To understand why spans have survived despite being less general, less familiar, and arguably harder to instrument than these alternatives, we have to think about the scenarios where distributed tracing comes up in the first place: namely, for improving the performance of latency-sensitive, transactional services. There are really three factors at play:
- Service performance is almost entirely dependent on the service’s dependencies
- Those dependencies are typically accessed via some variety of nested RPCs (“Remote Procedure Calls”)

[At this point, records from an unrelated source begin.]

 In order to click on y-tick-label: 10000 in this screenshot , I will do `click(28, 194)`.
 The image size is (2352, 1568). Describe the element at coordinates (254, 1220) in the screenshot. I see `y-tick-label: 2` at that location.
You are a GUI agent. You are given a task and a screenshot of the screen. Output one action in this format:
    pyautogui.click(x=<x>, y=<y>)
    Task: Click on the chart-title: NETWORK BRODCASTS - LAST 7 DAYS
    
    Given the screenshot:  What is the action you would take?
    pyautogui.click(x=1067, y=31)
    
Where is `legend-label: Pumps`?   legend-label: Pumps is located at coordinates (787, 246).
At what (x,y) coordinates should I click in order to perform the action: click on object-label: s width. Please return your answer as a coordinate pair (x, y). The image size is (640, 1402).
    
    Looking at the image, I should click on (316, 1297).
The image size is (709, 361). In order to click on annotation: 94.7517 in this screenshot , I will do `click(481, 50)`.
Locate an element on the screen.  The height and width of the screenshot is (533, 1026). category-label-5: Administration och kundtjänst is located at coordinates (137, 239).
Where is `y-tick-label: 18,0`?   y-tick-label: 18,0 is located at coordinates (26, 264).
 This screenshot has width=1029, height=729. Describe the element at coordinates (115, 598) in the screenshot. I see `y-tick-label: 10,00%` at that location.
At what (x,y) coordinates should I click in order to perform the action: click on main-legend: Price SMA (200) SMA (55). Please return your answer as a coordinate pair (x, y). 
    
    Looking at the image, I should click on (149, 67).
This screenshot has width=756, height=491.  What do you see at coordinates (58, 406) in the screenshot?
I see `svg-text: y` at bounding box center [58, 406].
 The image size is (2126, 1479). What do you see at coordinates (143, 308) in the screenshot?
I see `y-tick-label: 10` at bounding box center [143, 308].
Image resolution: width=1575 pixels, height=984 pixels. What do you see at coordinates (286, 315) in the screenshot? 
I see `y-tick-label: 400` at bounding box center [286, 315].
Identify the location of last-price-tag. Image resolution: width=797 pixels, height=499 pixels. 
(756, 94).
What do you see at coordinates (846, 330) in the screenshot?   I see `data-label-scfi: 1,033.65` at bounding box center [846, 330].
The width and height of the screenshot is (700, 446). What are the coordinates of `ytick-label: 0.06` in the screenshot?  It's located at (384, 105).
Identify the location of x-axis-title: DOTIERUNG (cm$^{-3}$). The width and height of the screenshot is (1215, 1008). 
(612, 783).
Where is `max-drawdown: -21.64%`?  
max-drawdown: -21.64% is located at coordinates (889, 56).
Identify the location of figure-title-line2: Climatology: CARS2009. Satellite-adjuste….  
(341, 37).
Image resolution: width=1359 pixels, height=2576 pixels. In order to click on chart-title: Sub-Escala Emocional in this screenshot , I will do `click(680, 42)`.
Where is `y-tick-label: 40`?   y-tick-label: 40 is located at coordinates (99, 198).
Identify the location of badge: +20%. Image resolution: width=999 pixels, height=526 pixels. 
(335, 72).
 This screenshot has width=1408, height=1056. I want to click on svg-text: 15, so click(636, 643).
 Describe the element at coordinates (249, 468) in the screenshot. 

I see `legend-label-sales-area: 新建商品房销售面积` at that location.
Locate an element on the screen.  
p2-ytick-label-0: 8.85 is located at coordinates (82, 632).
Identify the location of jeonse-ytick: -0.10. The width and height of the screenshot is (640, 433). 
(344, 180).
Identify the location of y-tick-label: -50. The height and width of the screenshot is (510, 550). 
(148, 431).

- The telemetry data from these multi-service traces is so large that it is infeasible to assemble 100% of the traces while remaining ROI-positive from an observability standpoint
So what does this have to do with spans? Well, the third factor tells us that we can’t assemble all of the traces all of the time – so how do we decide which ones are worth our finite resources? We need to know whether service performance was a problem, and we need to know it prior to trace assembly. And that is why spans are so convenient. In addition to being a single, atomic data structure, a span always has a duration; and that duration means we have the performance data we need without looking elsewhere. This ubiquitous, accessible duration data also makes it easy to build things like Google’s recently-open-sourced z-pages and awesome hacks other features.
This is all a long way of saying that spans are the crucial performance optimization that enables intelligently-biased, low-cost trace assembly. Without guaranteed access to a duration, we are reduced to completely random sampling – and modern observability demands better than that!
Spans are suboptimal for non-nested computations. For instance, tracing a transaction that wends its way into and out of Kafka queues can be done with spans, but there are often large blocks of time that are unaccounted for, unfortunately including the period when the transaction was waiting in a queue. Since span-oriented tracing systems assume that all latency-sensitive operations are wrapped in spans, it’s tricky to focus an analysis on these streaming workloads, where the latency-sensitive sections appear as whitespace in the traces.
There are also situations in which unrelated transactions are batched, so once again the idea of transactional nesting is broken. For instance, a distributed database (like Cassandra) might use log-structured writes to improve write throughput and lower write latency, then occasionally issue some sort of compaction to rebuild a read-structured data structure, to allow for faster initialization and data resharding. The compaction thus batches the cost of indexing potentially thousands of previous transactions – are those transactions parents of the compaction span? Or just “related work”? Depending on your point of view, you can make either argument; but in both cases, spans are an uncomfortable fit.
Distributed tracing must form the backbone of any modern observability strategy, and, gradually, our industry is coming to terms with that fact. And eventually, once our software correctly propagates trace context from mobile down through managed infrastructure, we may be able to migrate to a more complex and flexible model that still allows for a production-grade tracing system’s sampling and assembly optimizations.
But for the time being, we need spans: straightforward, “good-enough” telemetry with a built-in ranking function.